Benjamin Rogers (August 7, 1837 – May 16, 1923) was a merchant and political figure in Prince Edward Island. He was a member of the Legislative Council of Prince Edward Island from 1878 to 1893 and represented 1st Prince in the Legislative Assembly of Prince Edward Island from 1893 to 1897 and from 1900 to 1904 as a Liberal member. He was the ninth Lieutenant Governor of Prince Edward Island from 1910 to 1915.

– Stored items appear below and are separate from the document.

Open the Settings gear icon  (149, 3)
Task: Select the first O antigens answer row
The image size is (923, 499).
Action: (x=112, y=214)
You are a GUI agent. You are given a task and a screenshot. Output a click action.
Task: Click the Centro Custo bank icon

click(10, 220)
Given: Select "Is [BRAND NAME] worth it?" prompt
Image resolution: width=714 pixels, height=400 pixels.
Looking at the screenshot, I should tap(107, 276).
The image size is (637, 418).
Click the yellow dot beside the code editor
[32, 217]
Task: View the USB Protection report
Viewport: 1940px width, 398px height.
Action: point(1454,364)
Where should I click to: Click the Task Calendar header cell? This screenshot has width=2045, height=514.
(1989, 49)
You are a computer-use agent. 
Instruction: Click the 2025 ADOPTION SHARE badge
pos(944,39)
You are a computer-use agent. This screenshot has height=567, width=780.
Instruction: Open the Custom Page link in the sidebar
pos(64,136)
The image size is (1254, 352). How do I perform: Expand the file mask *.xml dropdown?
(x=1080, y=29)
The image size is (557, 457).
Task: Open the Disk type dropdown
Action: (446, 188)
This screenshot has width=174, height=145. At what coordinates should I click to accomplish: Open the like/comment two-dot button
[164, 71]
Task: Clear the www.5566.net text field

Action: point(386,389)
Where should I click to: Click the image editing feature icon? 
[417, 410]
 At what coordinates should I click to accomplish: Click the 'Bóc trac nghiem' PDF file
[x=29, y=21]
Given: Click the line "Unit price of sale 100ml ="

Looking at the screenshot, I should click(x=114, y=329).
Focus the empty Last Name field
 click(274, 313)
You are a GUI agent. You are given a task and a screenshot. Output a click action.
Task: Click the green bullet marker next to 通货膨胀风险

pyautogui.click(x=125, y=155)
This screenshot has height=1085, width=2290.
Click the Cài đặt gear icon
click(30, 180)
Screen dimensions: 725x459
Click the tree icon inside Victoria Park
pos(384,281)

He was born in Bedeque, Prince Edward Island, the son of Joseph Rogers, who had emigrated from Wales. Rogers was an export merchant. He also served as a justice of the peace and Commissioner of Small Debts. In 1862, he married Susannah Abell Hubbard. He was leader of the Opposition in the Legislative Council from 1883 to 1891 and became a member of the province's Executive Council, serving as Commissioner of Agriculture and Provincial Secretary Treasurer. Rogers died in Alberton.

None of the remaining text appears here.